[[ SOURCE DATA open ]]
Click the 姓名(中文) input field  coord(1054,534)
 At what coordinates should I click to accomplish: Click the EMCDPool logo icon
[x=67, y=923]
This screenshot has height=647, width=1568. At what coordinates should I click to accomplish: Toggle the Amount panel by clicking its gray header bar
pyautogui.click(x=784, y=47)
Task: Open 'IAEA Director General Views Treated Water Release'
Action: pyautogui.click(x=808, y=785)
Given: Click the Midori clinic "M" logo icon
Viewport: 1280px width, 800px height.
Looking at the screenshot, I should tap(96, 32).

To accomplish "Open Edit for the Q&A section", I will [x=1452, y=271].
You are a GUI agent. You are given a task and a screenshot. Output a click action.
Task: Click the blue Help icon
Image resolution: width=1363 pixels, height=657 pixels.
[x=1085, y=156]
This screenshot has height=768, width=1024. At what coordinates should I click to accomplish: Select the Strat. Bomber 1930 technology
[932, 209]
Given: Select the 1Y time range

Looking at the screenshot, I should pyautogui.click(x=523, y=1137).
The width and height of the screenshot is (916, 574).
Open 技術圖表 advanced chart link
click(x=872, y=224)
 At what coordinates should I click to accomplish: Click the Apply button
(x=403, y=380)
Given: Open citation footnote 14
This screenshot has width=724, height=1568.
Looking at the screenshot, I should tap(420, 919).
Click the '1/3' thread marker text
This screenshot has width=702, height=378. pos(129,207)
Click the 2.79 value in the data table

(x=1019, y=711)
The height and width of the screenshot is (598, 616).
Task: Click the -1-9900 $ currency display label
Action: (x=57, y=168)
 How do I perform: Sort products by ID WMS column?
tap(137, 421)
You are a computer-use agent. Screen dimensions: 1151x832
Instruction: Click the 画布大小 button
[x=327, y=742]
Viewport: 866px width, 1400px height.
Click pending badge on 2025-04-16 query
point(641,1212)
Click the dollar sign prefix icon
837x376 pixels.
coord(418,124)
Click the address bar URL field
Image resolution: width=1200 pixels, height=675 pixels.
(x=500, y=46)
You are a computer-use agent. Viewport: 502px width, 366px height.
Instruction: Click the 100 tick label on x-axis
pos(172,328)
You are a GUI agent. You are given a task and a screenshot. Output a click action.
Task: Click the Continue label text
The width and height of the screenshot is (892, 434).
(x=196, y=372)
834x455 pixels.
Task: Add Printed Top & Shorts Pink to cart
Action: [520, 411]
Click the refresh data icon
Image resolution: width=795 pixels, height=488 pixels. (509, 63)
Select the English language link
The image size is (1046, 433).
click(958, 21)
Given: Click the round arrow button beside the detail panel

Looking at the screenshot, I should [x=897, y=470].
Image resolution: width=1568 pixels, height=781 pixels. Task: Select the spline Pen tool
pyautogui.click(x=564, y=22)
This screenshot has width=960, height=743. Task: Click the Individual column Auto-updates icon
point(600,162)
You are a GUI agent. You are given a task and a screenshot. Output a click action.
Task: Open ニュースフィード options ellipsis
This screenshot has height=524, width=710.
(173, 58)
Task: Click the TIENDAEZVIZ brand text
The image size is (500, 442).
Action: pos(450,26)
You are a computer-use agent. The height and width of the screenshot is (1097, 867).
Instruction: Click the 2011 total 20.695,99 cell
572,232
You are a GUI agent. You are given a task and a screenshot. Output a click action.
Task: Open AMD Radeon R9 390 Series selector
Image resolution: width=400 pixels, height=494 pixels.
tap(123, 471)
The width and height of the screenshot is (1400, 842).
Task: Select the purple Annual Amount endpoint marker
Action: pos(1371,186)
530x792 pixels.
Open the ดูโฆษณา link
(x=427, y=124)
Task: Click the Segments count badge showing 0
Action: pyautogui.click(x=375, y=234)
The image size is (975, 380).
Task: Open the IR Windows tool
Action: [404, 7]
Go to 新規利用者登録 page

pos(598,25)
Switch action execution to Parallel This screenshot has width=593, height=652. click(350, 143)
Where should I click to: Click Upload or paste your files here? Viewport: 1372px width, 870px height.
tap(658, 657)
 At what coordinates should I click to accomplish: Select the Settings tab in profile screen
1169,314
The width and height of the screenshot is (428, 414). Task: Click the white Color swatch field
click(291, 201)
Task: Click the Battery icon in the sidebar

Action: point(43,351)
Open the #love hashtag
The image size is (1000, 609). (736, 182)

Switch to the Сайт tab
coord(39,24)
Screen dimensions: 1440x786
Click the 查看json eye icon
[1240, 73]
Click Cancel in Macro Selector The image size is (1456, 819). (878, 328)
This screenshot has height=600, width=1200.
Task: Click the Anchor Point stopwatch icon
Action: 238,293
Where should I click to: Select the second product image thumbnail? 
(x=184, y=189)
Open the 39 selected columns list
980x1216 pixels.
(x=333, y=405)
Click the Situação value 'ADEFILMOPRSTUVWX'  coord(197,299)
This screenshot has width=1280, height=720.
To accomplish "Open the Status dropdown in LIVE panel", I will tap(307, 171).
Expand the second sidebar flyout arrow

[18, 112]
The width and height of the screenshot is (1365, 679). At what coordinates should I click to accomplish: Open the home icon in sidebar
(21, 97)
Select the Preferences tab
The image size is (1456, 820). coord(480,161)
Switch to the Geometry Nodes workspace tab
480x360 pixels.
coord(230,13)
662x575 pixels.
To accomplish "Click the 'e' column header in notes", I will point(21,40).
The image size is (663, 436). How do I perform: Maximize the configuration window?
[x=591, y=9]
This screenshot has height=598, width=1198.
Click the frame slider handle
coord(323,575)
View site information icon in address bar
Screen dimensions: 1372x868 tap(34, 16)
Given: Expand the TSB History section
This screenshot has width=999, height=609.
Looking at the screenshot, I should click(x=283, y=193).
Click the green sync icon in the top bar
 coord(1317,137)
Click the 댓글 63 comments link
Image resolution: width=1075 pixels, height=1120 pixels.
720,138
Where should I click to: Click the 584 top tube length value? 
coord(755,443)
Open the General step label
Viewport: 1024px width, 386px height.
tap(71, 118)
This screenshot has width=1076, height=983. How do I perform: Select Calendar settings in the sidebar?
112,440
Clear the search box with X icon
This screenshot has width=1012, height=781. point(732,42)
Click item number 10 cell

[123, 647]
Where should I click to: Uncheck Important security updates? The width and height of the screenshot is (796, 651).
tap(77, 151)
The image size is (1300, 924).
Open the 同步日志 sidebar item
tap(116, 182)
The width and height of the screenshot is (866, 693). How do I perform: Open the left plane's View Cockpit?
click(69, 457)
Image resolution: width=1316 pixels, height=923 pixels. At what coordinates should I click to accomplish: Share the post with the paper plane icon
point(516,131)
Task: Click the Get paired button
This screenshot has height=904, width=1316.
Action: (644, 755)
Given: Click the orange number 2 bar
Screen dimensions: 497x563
[[ SOURCE DATA closed ]]
Check each line of the records for the word "section", and show the lines that contain it.

To accomplish "Open Edit for the Q&A section", I will [x=1452, y=271].
Given: Expand the TSB History section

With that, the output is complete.